I personally believe that the subsurface migration of hydrocarbons should follow Darcy's law. However, the numerical solution is so time consuming that it is practically impossible to build models at 3D seismic resolution. Anything less is not really geologically realistic. Structure details missed by 2D seismic will significantly affect migration direction. At geological time scales, most people believe that Percolation or Ray tracing is a good approximation of the migration process, and can handle 3D seismic resolution.

However, even 3D seismic resolution is not nearly enough. Vertically migrating oil and gas is easily diverted to a different direction by the existence of a carrier bed just a few inches thick. That is beyond well-log resolution. A petroleum system analyst should be practical about this, and think about where these carriers may exist and test different scenarios. The prospects that can be charged under more scenarios are assigned lower risk and vise versa.


  1. Here are some "devils advocate" statements I hope can trigger some debate :-) How is it possible to be practical with; as the poster points out: "Vertically migrating oil and gas is easily diverted to a different direction by the existence of a carrier bed just a few inches thick." ? You could also add more than "vertically" to this. Seismic resolution is too coarse for modeling anything but a "statistical" scenario. However, resolution/scale need to enter our discussion as point 1; we are not dealing with separate Darcy, Percolation, Ray-tracing in anything but a "practical" ad-hoc way: percolation theory leads to extended Darcy as a special case, and Ray-tracing models is also based on the same percolation theory special case in that the saturation profile at the top of the carrier (and the ray simplification) follows from the same line of thought.

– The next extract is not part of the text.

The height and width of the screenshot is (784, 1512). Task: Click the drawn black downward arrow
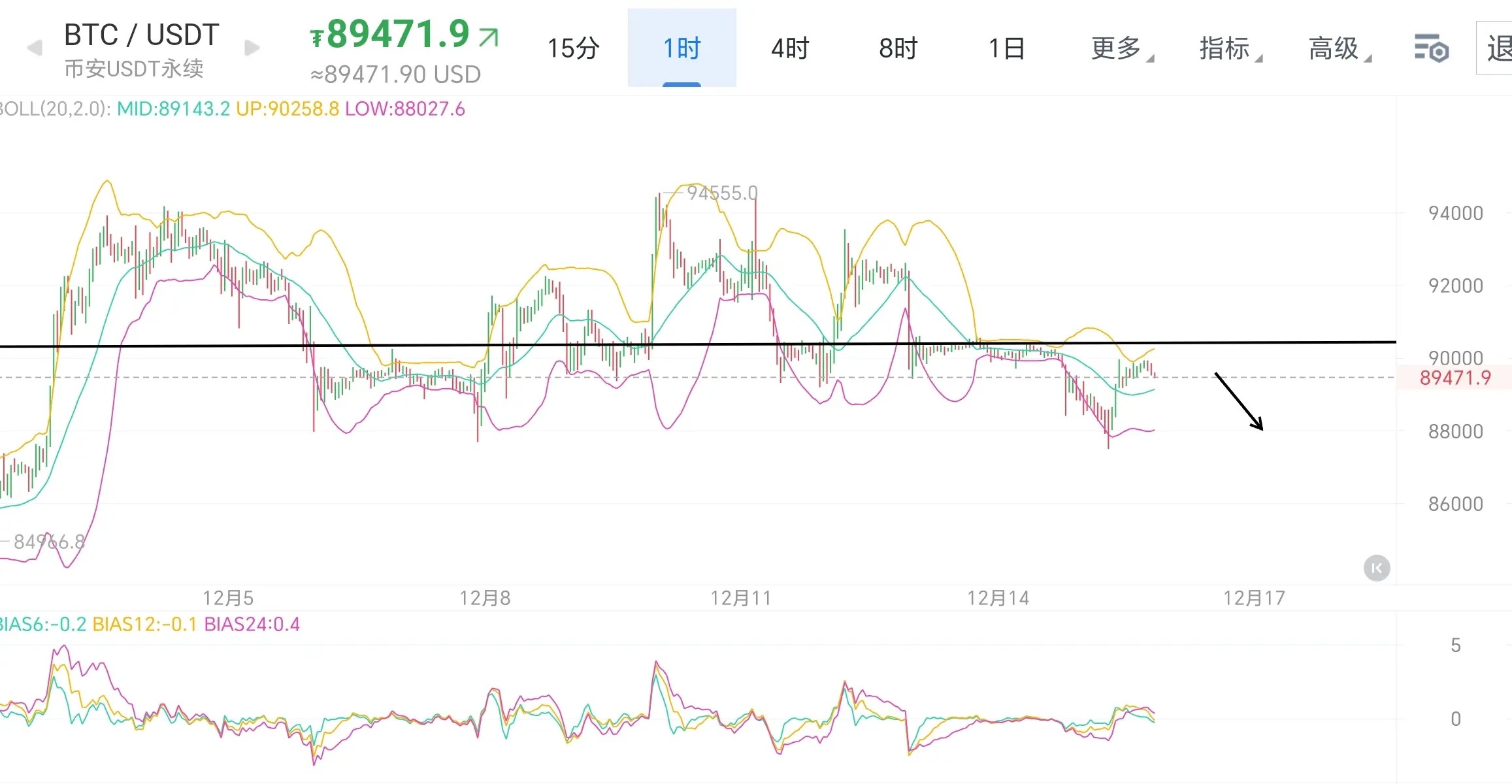1238,401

    1) An extended Darcy's law with relative permeability functions are what is used for "Darcy" migration. It is close to impossible in a meaningful way to derive it analytically (without making special case assumptions). At high petroleum saturations, it is probably in the ball park; you can create network-models (Navier-Stokes on a pore level) that mimic similar behavior; i.e., "numeric" percolation theory, i.e., reservoir simulations are reasonably formulated. At low saturations however, the time-scaling is can be so that the behavior is nothing like what an extended Darcy upscaling would predict; we can have very significant flux at very very low saturations and the entire behavior is strongly dependent on the details of the 3-D pore network.

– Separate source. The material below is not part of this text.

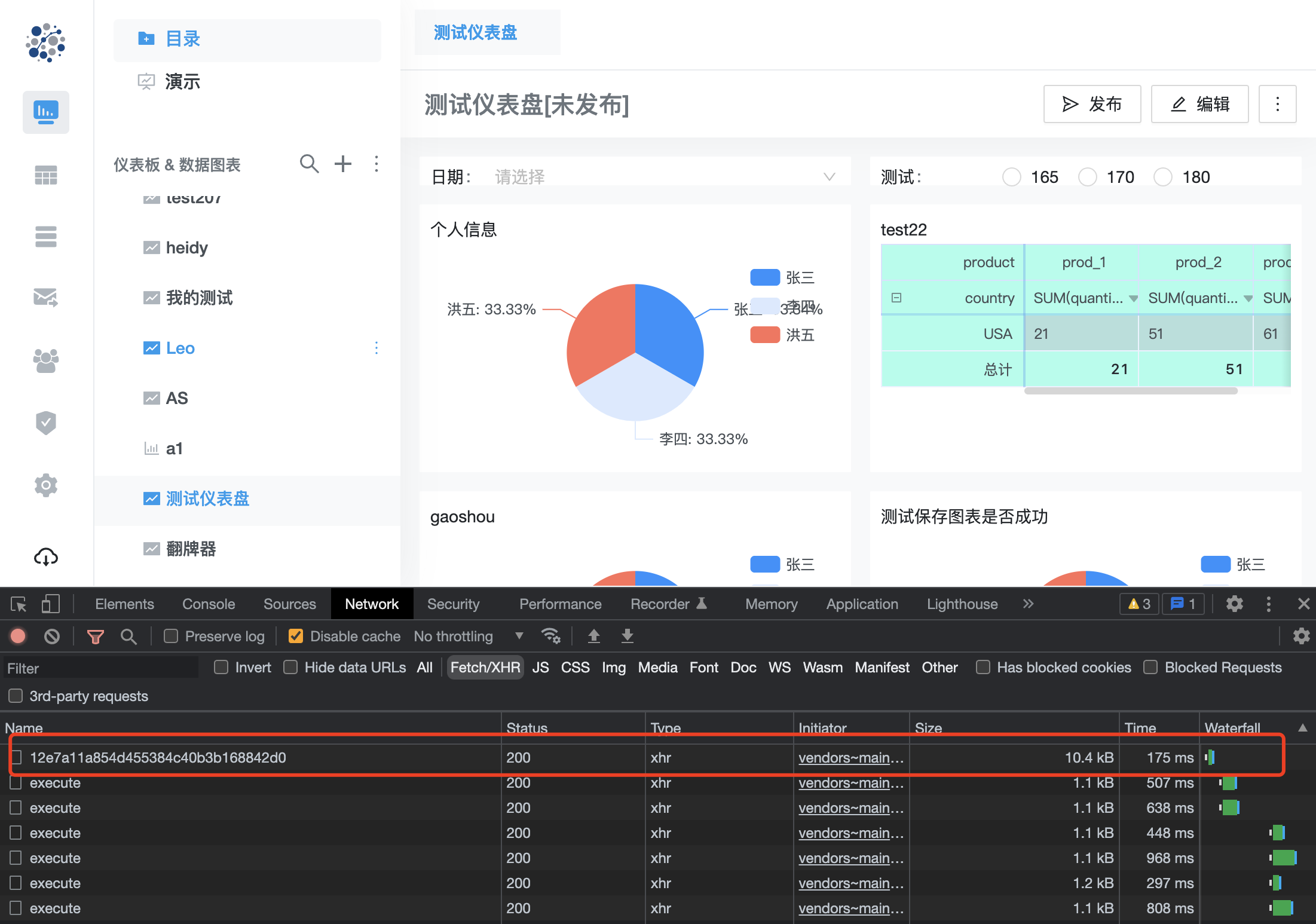Select the data table icon in left sidebar
The width and height of the screenshot is (1316, 924).
click(x=45, y=174)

    2) From 1 we could be in the situation, that only for lateral transmissions, we could do semi-realistic petroleum migration modeling with a (partly Darcy based) ray-tracer. Running a traditional (Themis type) flow model will be worse because we will always be out of scale (and we have no realistic upscaling available). The seismic-scale-"network"-models (low saturation C#) though, are similarly unlikely to ever give any realistic results (apart from "realistic looking" screen shots: you could have hand-drawn from the interpretations yourself). The models are great to show to management though, and management love to show the results to journalists and politicians ! :-) There does not exist, and there will never exist an AI (Acoustic Impedance) cube (recast to whatever "permeability" parameter) which will be even close in imaging the connectivity that will govern the true percolation at low saturation. All data cubes derived from AI cubes (remember they have all the high frequency content (that governs the network) from interpretations and 1-D wells and are simply linear extrapolations along interpretations away from wells (that also have too low resolution)) have all orders of magnitudes too high noise level for any type of realistic network models. If you smooth out the data volume, you could just as well have run a ray-tracer on the primary interpretation. (All the add-ons to these network models (e.g., compositional tracing) probably make them even worse, by adding poor thumb rules to chaos :-) )

  2. To follow up on the previous: Before discussing petroleum migration, we must address the more fundamental behaviors in the simulators; the general force balance in the system. Currently we use guesses; force balance formulations and scalings that are mostly unsubstantiated. SOMETIMES, the models can be calibrated to fit observed patterns well, but with the number of independent parameters used, you can fit statistial models just as well, so the "it fits, therefore it is right argument" should not appease anybody. We could easily be in the situation that the over-pressure patterns we are observing could be unrelated to any of the "physical phenomena" we have programmed up in the existing modeling packages.

    This topic is an interesting thread for the Petroleum System Blog: the amount of "not-well-thought-through" claims that has entered the literature regarding this (such as "pressure insensitive compaction") is alarming and an open hard debate is required.

  3. Hi TheCoalMan, if you like to post articles, email me at and I will be happy to add you as a contributor. Cheers,

  4. Very well said about the AI volume as a migration model. I agree totally.